Besides the salmon problem at Settlement Avenue, the prior pipe was too small for the stream in general, causing an oxbow at one side of the stream and a massive pool of water at the other. Erosion from the road was starting to block the pipe's ends, and with plans to pave Settlement Avenue, Kaucic said he knew it was time to get in touch with agencies that could help.
"You shouldn't go out and build a job unless you know all the components," Kaucic said.
A stream crossing is separated into three phases: design, construction and bio-remediation. Geotechnical engineer Mark Hansen, a private engineer contracted by the borough to do the job, did the stream crossing design. Hansen did a nationwide search for a similar stream crossing, and based the design on a crossing in California.
The omega-shaped culvert is designed so passage is invisible to the fish going up stream. The 10-foot-wide bottomless culvert protects the stream from being cut off by the road, while leaving the water level at the existing stream, simulating a natural channel. Job Corps construction students put the pipe together last year, and Kopperud Transportation Inc. laid in the pipe Friday.
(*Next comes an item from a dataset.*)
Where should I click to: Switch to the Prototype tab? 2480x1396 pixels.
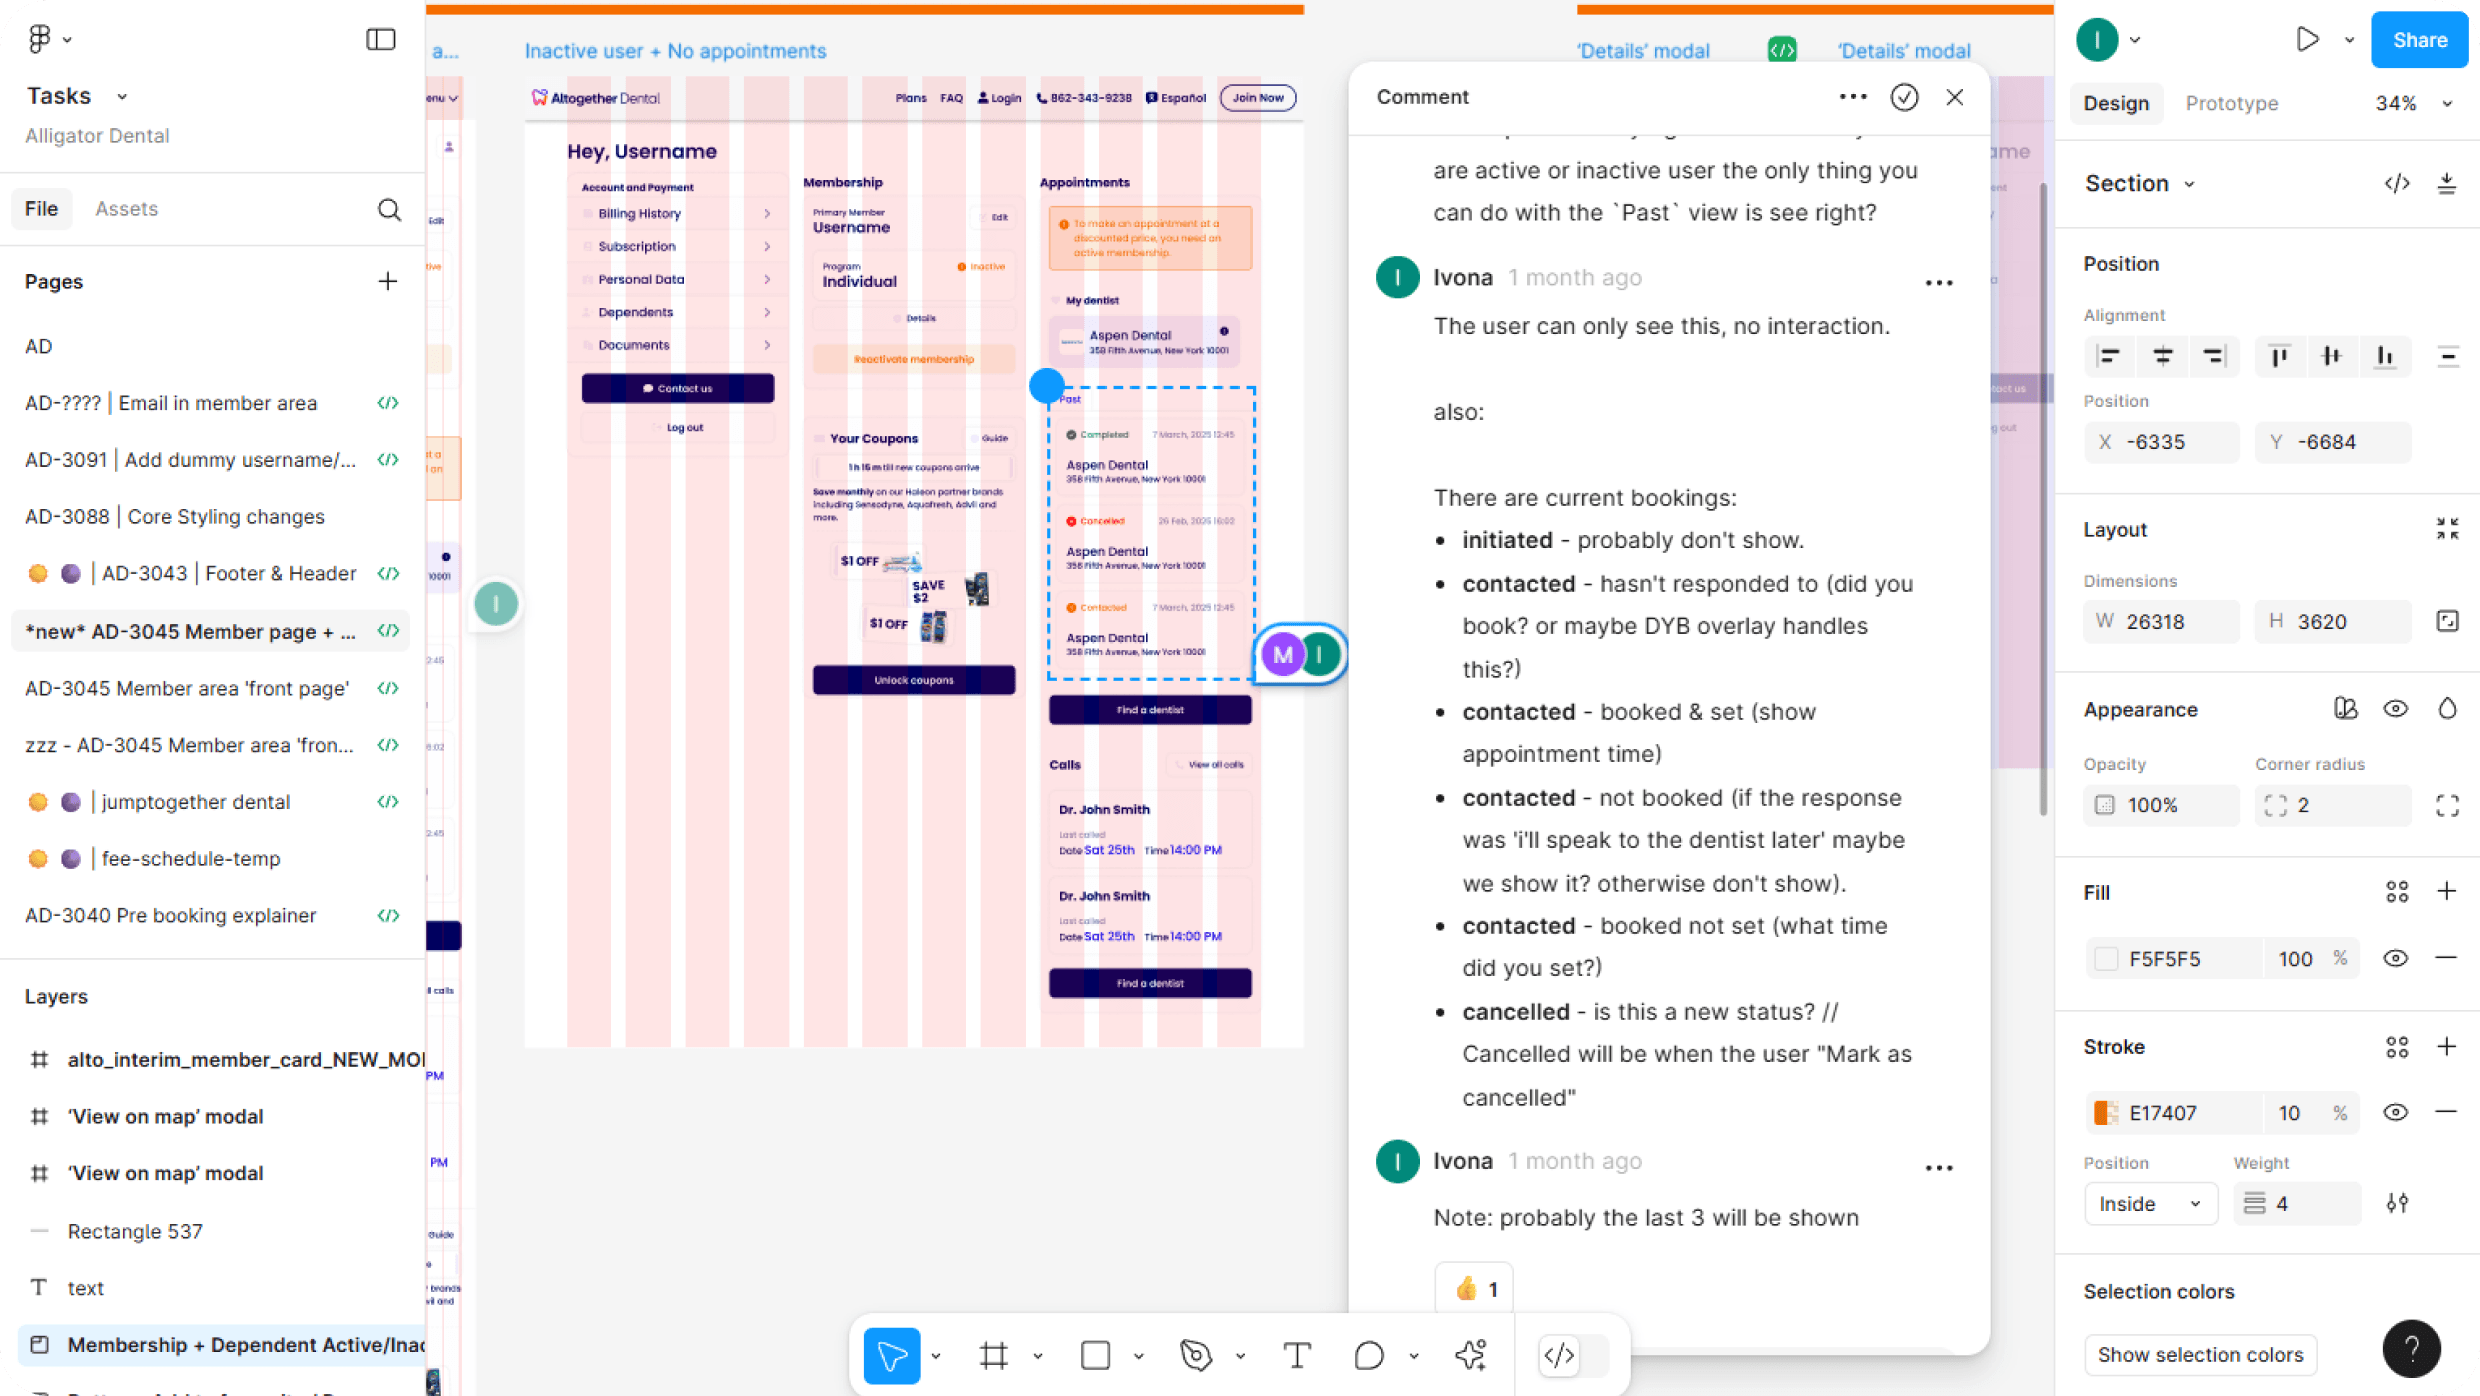click(2231, 103)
USFWS granted the borough $45,000, NRCS granted the borough $25,000 and the local road service area allocated $30,000 for this project.
The next phase of the project is bio-remediation, when the road slopes will be stabilized with low-growing plants to keep the slope from sloughing off into the stream. NRCS will design the plan for the bio-remediation, and the work will be done in the spring, prior to the road paving.